How to upsert an initial value into elasticsearch using spark?

Terran_Yiu · September 17, 2015, 1:02am

With HTTP POST, the following script can insert a new field createtime or update lastupdatetime:

curl -XPOST 'localhost:9200/test/type1/1/_update' -d '{
"doc": {
    "lastupdatetime": "2015-09-16T18:00:00"
}
"upsert" : {
    "createtime": "2015-09-16T18:00:00"
    "lastupdatetime": "2015-09-16T18:00:00",
}
}'

But in spark script, after setting "es.write.operation": "upsert", i don't know how to insert createtime at all. There is only es.update.script.* in the official document... So, can anyone give me an example?

eliasah · September 19, 2015, 10:11am

I'm not very sure about that. But what I'll try to do is defining as es.mapping.id with the key of the document you want to upsert in the SparkConf.

val conf = new SparkConf()
[...]
conf.set("es.write.operation", "upsert")
// you can set the the document field/property name containing the document id.
// I believe that you are able to know that you should change <id> 
// with the desired field name
conf.set("es.mapping.id",<id>)

I haven't tried this but I think that it should work!

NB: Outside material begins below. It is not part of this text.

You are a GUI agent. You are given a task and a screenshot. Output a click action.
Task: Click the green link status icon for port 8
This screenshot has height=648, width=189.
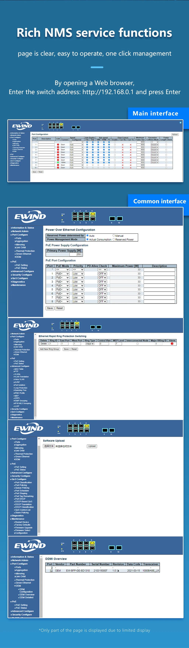[58, 163]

Let us know if it works for you!

Terran_Yiu · September 20, 2015, 6:33am

Thank you for your help.

In my case, i want to save the information of Android devices from log into one elasticsearch type, and set it's first appearance time as createtime.

If the device appear again, only update the lastupdatetime, but leave the createtime as it was. So the document id is android ID, if the id exists, update lastupdatetime, else insert createtime and lastupdatetime. So the setting here is(in python):

    conf = {
        "es.resource.write": "stats-device/activation",
        "es.nodes": "NODE1:9200",
        "es.write.operation": "upsert",
        "es.mapping.id": "id"
        # ???
    }
 
    rdd.saveAsNewAPIHadoopFile(
        path='-',
        outputFormatClass="org.elasticsearch.hadoop.mr.EsOutputFormat",
        keyClass="org.apache.hadoop.io.NullWritable",
        valueClass="org.elasticsearch.hadoop.mr.LinkedMapWritable",
        conf=conf
    )

I don't know how to insert a new field if the id not exist...

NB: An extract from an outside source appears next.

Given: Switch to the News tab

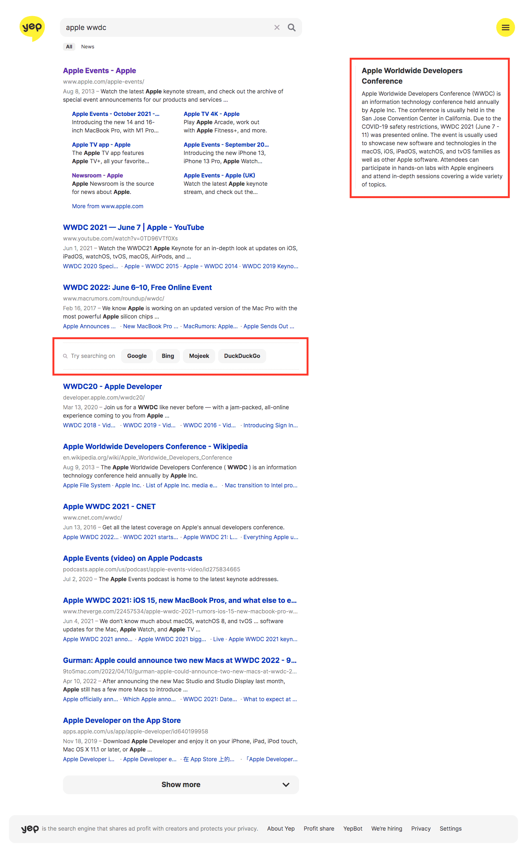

eliasah · September 20, 2015, 8:02am

The id doesn't exist where? In Elasticsearch or it the data you are reading?

Terran_Yiu · September 20, 2015, 8:44am

Well, id is just in the input data.

eliasah · September 20, 2015, 9:02am

Then theoretically speaking it should only be available in your data when you perform an upsert

Terran_Yiu · September 20, 2015, 11:15am

So you means i can't upsert any new field not in my data when i use spark? OK, i got it.... Thank you.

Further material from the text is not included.